What follows is an introduction to my most recent post on theHeart.org | Medscape Cardiology. It was published yesterday. Many of the comments are excellent. The link is at the end of this post.
You might wonder what pool-safety has to do with lifestyle disease. Here is how they relate:
I am currently reading an excellent book by social media guru Dr. Bryan Vartabedian. In The Public Physician, Dr. V helps physicians understand the intersection of social media and medicine. One of the chapters is titled: We don’t need another pool-safety post. “Every summer,” Dr V writes, “pediatricians and children’s hospitals write posts about keeping kids safe around pools.” His point was that if you choose to write sterile posts about well-worn topics it will be tough getting heard over the noise.
That passage got me thinking about medicine’s problem with lifestyle disease. Here I am in clinic, day in and day out, trying to help people with their unnecessary disease. I leave the office knowing that a good life coach could offer my patients more effective and safer therapy.

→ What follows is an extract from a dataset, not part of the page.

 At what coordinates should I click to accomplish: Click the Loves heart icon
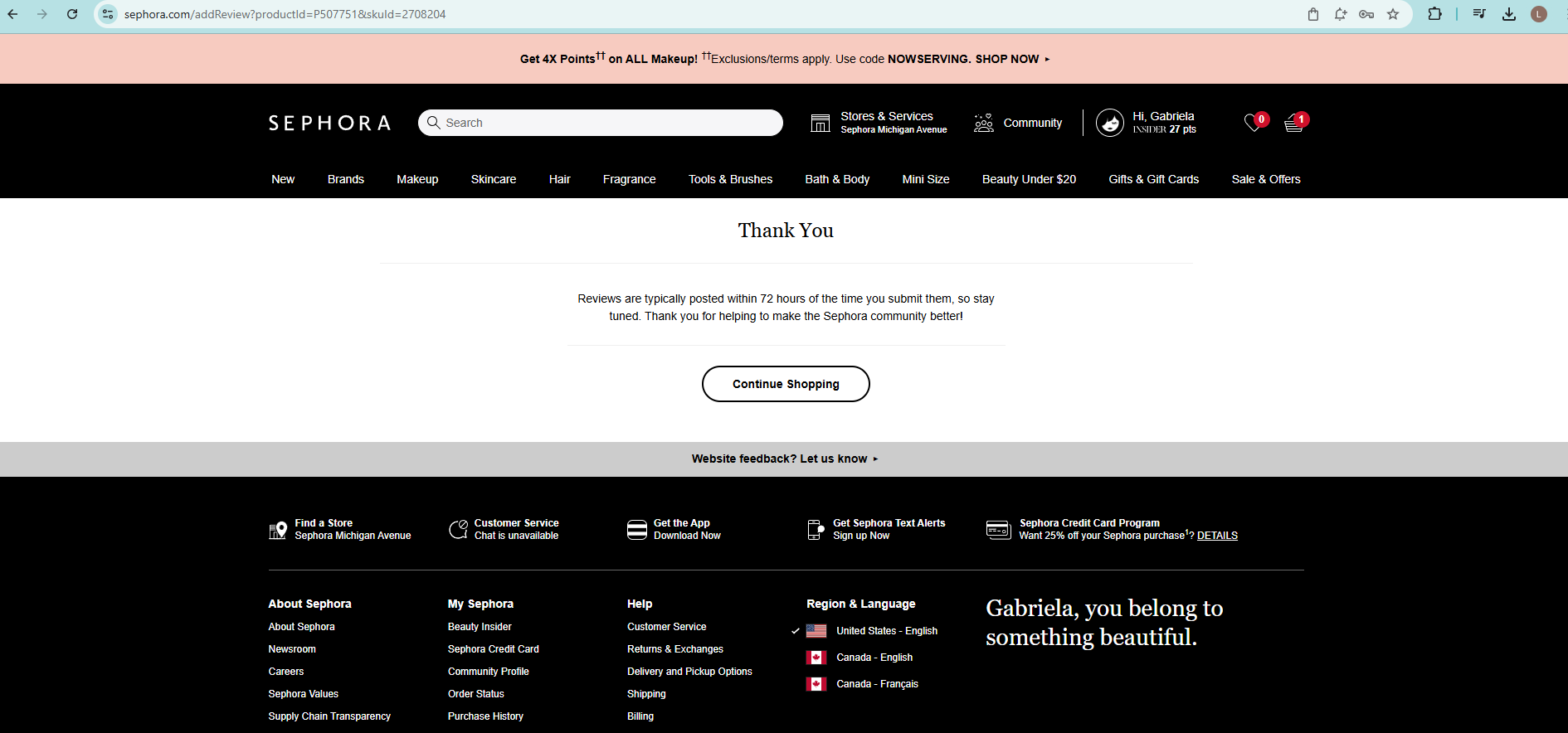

But all the parties involved–patients, colleagues, administrators–are most interested in my tricks–pills and procedures and surgery. Lifestyle interventions are denied or forgotten.

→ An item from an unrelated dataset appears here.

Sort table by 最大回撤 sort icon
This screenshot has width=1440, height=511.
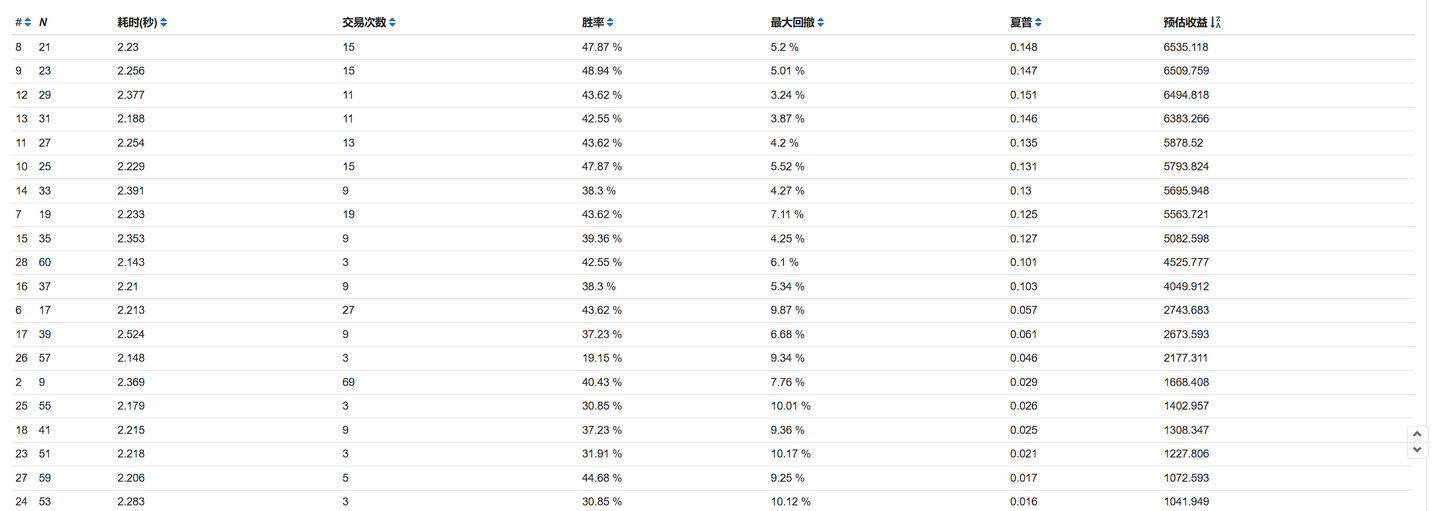[820, 22]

It is the same story in health writing. Posts on new anticoagulant drugs, AF ablation technology and mobile ECGs bring the traffic. Writing about lifestyle choices–exercise, nutrition, sleep and balance–is the euphemistic pool-safety post.
And that, my friends, is the core problem. Per AF ablation, I make hundreds of dollars making hundreds of burns in the left atrium when a poorly paid life coach could have prevented or treated the disease. This is cardiology writ large.

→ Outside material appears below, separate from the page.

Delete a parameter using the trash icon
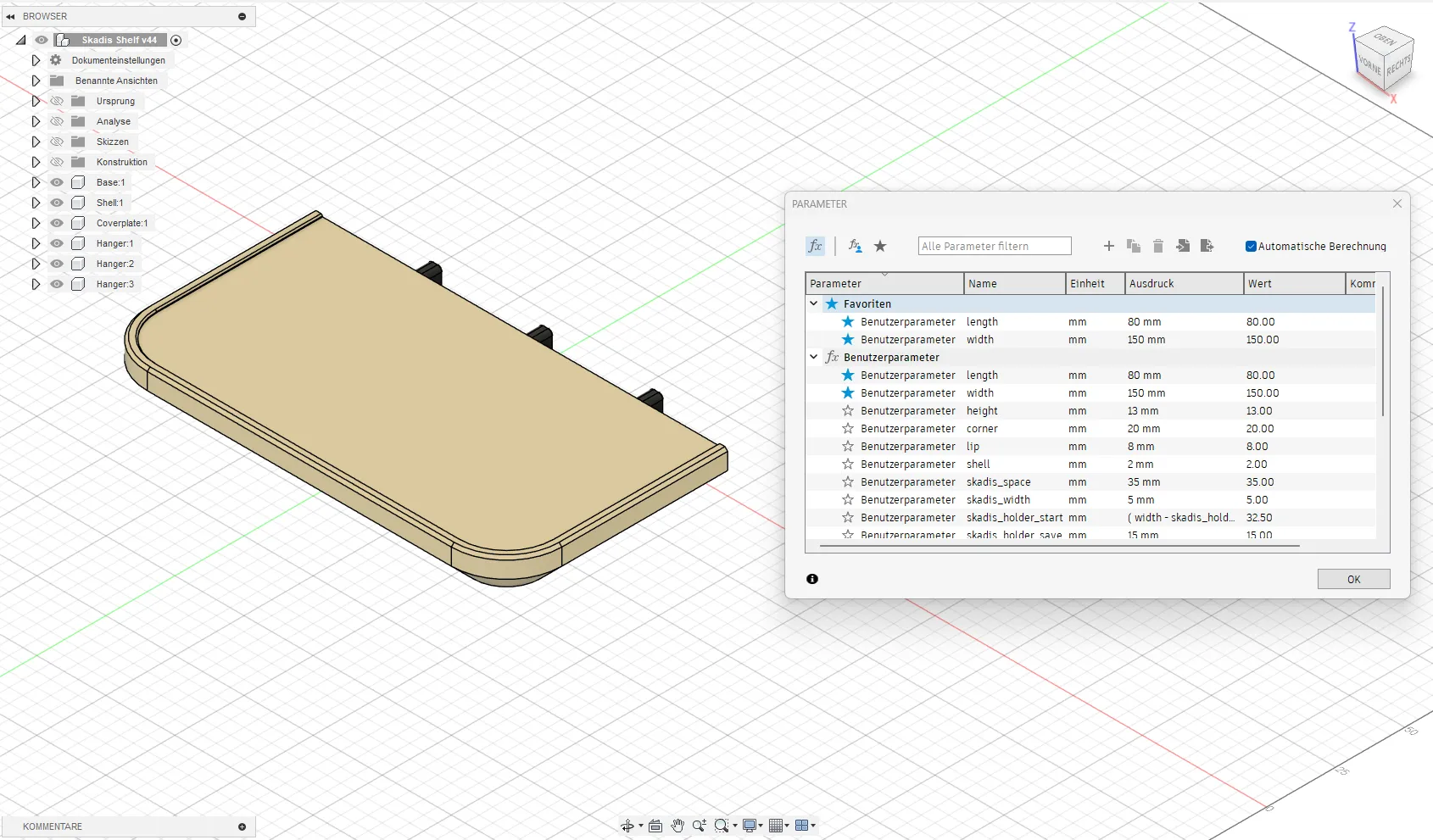 1158,246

See this Tweet and response:
@DrDave01 @PrashSanders MDs are pros. We should lead. Leading means facing–not ignoring–the truth. We make it worse taking the easy road
— John Mandrola, MD (@drjohnm) January 13, 2015
In doctoring, the prescription pad is easy. The EP lab is even easier–and more lucrative. The truth is hard.
In writing, new drugs are easy. AF ablation is easy. Statins are even easier. The truth–lifestyle choices–is hard.
The apathy has to stop somewhere. I see doctors as leaders and professionals in health. Although we cannot alone cure the ailing public health, we make it worse when we treat lifestyle disease as if it were another pool-safety post.
The title of the my piece and link is here: Heart Disease and Lifestyle: Why Are Doctors in Denial?
JMM
4 replies on “Medicine, lifestyle disease and the pool-safety post”
Bravo again, Dr. M.
Keep speaking the truth. It is very refreshing and inspiring.
I am hoping that someday you will tiptoe into the beckoning universe of integrative medicine.
Wiki definition: “the practice of medicine that reaffirms the importance of the relationship between practitioner and patient, focuses on the whole person, is informed by evidence, and makes use of all appropriate therapeutic approaches…”
It seems to me establishment medicine with its pills, procedures, expensive medical devices, overarching profit motive and assembly-line churning of patients through the door, has lost the thread of healing.
As a health coach and corporate health speaker I could not agree more! Thank you.
Bryant Stamford, who writes wellness articles for the C-J, said years ago that the focus of the healthcare industry should be on preventive medicine rather than corrective treatment. More focus on educating patients rather than popping pills or performing surgery. However, that runs counter to the quick-fix mentality of our society. Why watch your weight when you can get a joint replacement every 10 years?
Every boom has its bust, and no doubt the healthcare industry has been enjoying a rather extended boom. Perhaps the bust days of healthcare that are presumably yet to come will “unexpectedly” lead to improved outcomes by forcing us to use the simpler, cheaper, more effective methods of healthcare that Dr. John M advocates for. Maybe alongside of public library’s will have public gym’s in the future, free to use, and paid for by savings in Medicare funds attributed to people actually walking a bit! That would be interesting.